Mengubah mekanisme distribusi BBM bersubsidi lebih tepat ketimbang harus
mengurangi subsidi.
Jika
pemerintah mengatakan bahwa distribusi BBM bersubsidi tidak adil karena 53%-nya
dinikmati oleh pengguna kendaraan bermotor pribadi, maka jawabannya bukan
dengan menaikkan harga, tetapi bagaimana mengendalikan distribusi
BBM secara terkendali, akuntabel dan transparan, sehingga distribusinya dapat dipertanggungjawabkan.
8.
Indikasi salah urus di sektor Pengelolaan Produksi & Distribusi Nasional
Padahal
seharusnya masyarakat senang jika terjadi kenaikan harga minyak dunia, bukannya
dianggap sebagai bencana, jika target produksi dalam negeri oleh Pertamina
tercapai.
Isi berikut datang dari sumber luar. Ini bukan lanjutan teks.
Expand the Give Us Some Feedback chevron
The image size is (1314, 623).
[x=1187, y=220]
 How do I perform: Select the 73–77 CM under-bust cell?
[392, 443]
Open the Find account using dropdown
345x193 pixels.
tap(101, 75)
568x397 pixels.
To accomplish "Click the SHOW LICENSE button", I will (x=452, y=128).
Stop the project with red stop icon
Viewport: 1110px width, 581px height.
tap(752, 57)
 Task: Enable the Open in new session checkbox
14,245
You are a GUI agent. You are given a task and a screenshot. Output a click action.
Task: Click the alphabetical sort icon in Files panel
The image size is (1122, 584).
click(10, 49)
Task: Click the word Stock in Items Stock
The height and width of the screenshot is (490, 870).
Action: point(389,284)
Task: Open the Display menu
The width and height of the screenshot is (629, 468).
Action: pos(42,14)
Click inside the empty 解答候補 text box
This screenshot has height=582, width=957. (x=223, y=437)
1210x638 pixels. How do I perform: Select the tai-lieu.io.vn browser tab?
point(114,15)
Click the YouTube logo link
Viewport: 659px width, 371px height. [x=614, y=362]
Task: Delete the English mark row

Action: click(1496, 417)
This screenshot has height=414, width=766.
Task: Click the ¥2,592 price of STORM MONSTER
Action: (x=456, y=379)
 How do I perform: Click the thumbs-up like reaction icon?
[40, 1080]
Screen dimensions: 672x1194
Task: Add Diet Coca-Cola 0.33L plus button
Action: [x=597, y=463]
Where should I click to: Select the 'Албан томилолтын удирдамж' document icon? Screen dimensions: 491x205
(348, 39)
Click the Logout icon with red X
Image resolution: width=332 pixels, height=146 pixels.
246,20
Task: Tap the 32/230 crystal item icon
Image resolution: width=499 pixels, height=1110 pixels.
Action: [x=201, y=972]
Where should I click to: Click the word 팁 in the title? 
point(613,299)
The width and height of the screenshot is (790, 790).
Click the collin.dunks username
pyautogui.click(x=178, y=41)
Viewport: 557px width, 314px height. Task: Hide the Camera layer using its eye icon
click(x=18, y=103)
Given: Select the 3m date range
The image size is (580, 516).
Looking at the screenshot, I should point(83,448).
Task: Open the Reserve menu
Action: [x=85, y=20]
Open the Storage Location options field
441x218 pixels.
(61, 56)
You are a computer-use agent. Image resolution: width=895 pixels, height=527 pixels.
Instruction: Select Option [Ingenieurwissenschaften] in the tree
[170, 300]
Dari sini sudah terlihat indikasi adanya ‘salah urus’ di sektor
pengelolaan produksi dan distribusi nasional. Kalau minyak jadi semakin
mahal maka pajak penerimaah bagi Negara meningkat, sehingga keseimbangan
kenaikan dan penerimaan pun terjadi.
9.
Kenaikan harga BBM diperkirakan tidak berpengaruh signifikan terhadap
pengurangan konsumsi BBM.
Argumen
pro, salah satunya ialah dengan kenaikan harga BBM menjadi Rp 6000/ liter
diharapkan masyarakat terstimulus untuk mengurangi penggunaan kendaraan
bermotor pribadi.
10. Kenapa
harus ekspor minyak?
Konsumsi
rata-rata minyak Indonesia: 1300 million barrel crude oil per day
(MBCD), sedangkan rata-rata lifting minyak Indonesia: 950 MBCD. Dari 950 itu
sekitar 395 MBCD diekspor ke luar negeri.
“Kenapa
kok ngekspor, padahal kebutuhan dalam negeri saja tidak mencukupi?”
Karena
pemilik 395 MBCD ini bukan pemerintah, tapi perusahaan asing contohnya Exxon,
BP, Chevron, dsb. yang diatur dalam UU Migas. Sehingga kebijakan ekspor sekitar
395 MBCD ini bukan wewenang pemerintah, tapi sepenuhnya hak
perusahaan-perusahaan tersebut.
Maka
untuk memenuhi defisit ini, pemerintah mengimpor BBM sekitar 340 MBCD dan
minyak mentah 313 MBCD untuk kemudian diolah Pertamina. Sehingga jelas bahwa
memang Indonesia sekarang negara pengekspor dan pengimpor minyak mentah.
Dengan
argumen ini, maka renegosiasi kontrak royalti di sektor migas dan pertambangan
lah yang paling konkret. Bahkan bisa sampai revisi UU Migas.